4e. Wait for steady state — every table reports srsubstate='r' and lag holds at zero:

bash
kubectl cnpg psql -n tuist-$ENV tuist-tuist-pg -- -d tuist -tAc \
  "SELECT count(*) FILTER (WHERE srsubstate='r') || '/' || count(*) FROM pg_subscription_rel;"
kubectl cnpg psql -n tuist-$ENV tuist-tuist-pg -- -d tuist -tAc \
  "SELECT pg_size_pretty(pg_wal_lsn_diff(latest_end_lsn, received_lsn)) FROM pg_stat_subscription WHERE subname='tuist_migration';"

5. Soak

Let the replica run zero-lag for the soak window above (72h staging, 48h canary, 72h production). During the soak:

  • DDL does not replicate. A migration landing on Supabase relays its row changes but not the schema change. Re-run the migrate Job from step 2 (or replay the DDL by hand) against CNPG before the next deploy, and ALTER PUBLICATION tuist_migration ADD TABLE public.<new_table> for any table the migration added (then ALTER SUBSCRIPTION tuist_migration REFRESH PUBLICATION on CNPG).
  • The replication slot pins WAL on Supabase until cutover. If the soak runs long, watch Supabase disk usage; a stalled subscriber lets WAL accumulate.

6. Cutover

Maintenance window required. The flip itself is ~30 seconds — Phoenix briefly returns 503s while the chart switches DATABASE_URL.

bash
# 6a. Set the deployment read-only (post a banner / scale the server to 0
# for harder reads-blocked behavior). For the canonical RFC path, the
# /ops/db page exposes a "Maintenance mode" toggle.

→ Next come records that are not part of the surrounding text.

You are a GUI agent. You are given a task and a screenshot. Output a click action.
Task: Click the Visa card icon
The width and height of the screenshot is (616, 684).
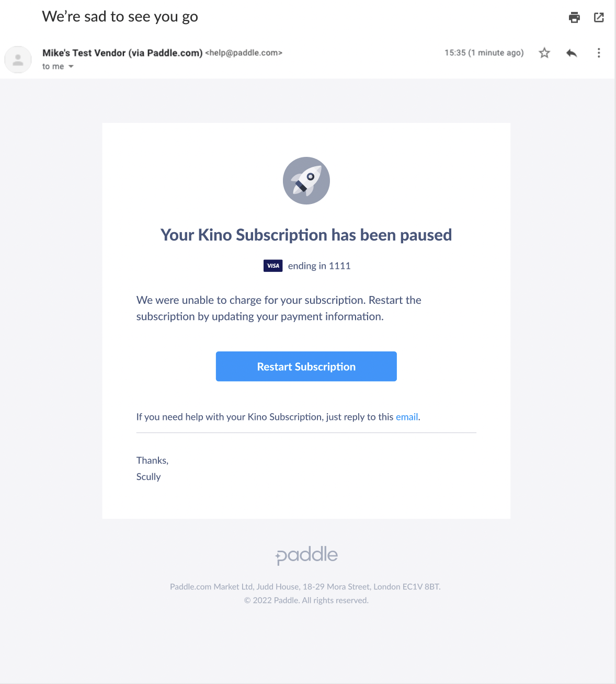pyautogui.click(x=273, y=266)
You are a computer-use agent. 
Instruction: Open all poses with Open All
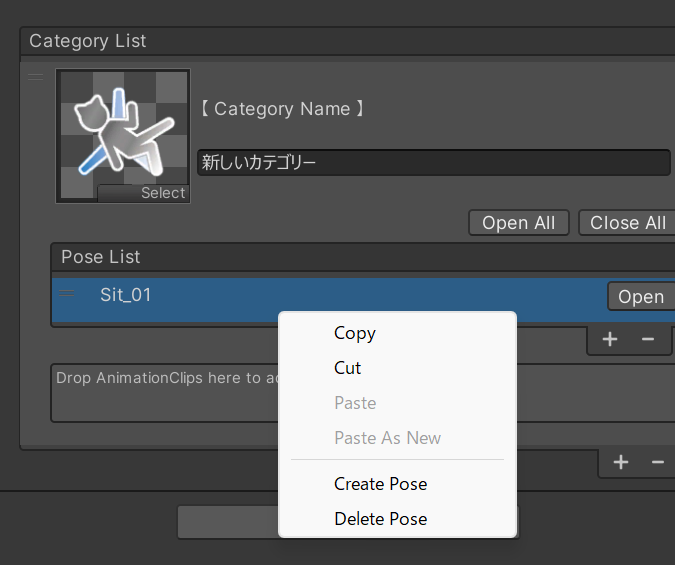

# 6b. Drain Oban jobs. Pause the queues, wait for in-flight jobs to
# settle, then export and re-import to oban_jobs on CNPG.
kubectl -n tuist-$ENV exec deploy/tuist-tuist-server -- \
  /app/bin/tuist eval 'Oban.pause_all_queues(Oban)'

# Wait for `executing` count to reach 0 in /ops/dashboard's Oban tab.

# 6c. Take a final pg_dump of oban_jobs / oban_peers and import.
pg_dump --data-only --table=oban_jobs --table=oban_peers "$SUPA" \
  | kubectl cnpg psql -n tuist-$ENV tuist-tuist-pg -- -d tuist

# 6d. Drop the subscription (it will refuse new writes from Supabase but
# the migration source is paused anyway).
kubectl cnpg psql -n tuist-$ENV tuist-tuist-pg -- -d tuist \
  -c "ALTER SUBSCRIPTION tuist_migration DISABLE;"

# 6e. Land the cutover PR that flips `postgresql.mode` to `cnpg` in
# the env overlay (`values-managed-$ENV.yaml`). The chart's
# server-deployment / processor-external-secrets / server-migration-job
# templates then inject DATABASE_URL from the CNPG `<cluster>-app`
# Secret and from the `tuist_processor` ESO secret. No change to
# priv/secrets/<env>.yml.enc is needed — the chart env var takes
# precedence over the encrypted-bundle DATABASE_URL.
gh workflow run server-deployment.yml -f environment=$ENV

# 6f. Resume Oban queues.
kubectl -n tuist-$ENV exec deploy/tuist-tuist-server -- \
  /app/bin/tuist eval 'Oban.resume_all_queues(Oban)'

7. Reverse replication for rollback (14 days)

For the next 14 days, replicate CNPG → Supabase so a rollback is a flip of DATABASE_URL back to Supabase, not a multi-hour data-export. Same CREATE PUBLICATION / CREATE SUBSCRIPTION pattern in the opposite direction.

After 14 days of clean operation, drop the reverse subscription and decommission the Supabase project for that env.

Per-environment soak gates

Before promoting to the next env:

  • pg_stat_subscription.lag stayed at zero for the full soak window.
  • kubectl cnpg status reports Cluster in healthy state and Healthy primary.
  • A restore-validation drill ran successfully against a fresh cluster created from the latest base backup.
  • Phoenix /ready returns 200 from every server pod with the new DATABASE_URL active.

Out of scope

  • ClickHouse migration (planned as follow-on work).
  • Multi-region failover capabilities.
  • Self-hoster single-pod deployments (unchanged — postgresql.mode: embedded remains the supported shape).
  • Schema migration mechanics (existing Ecto flow continues).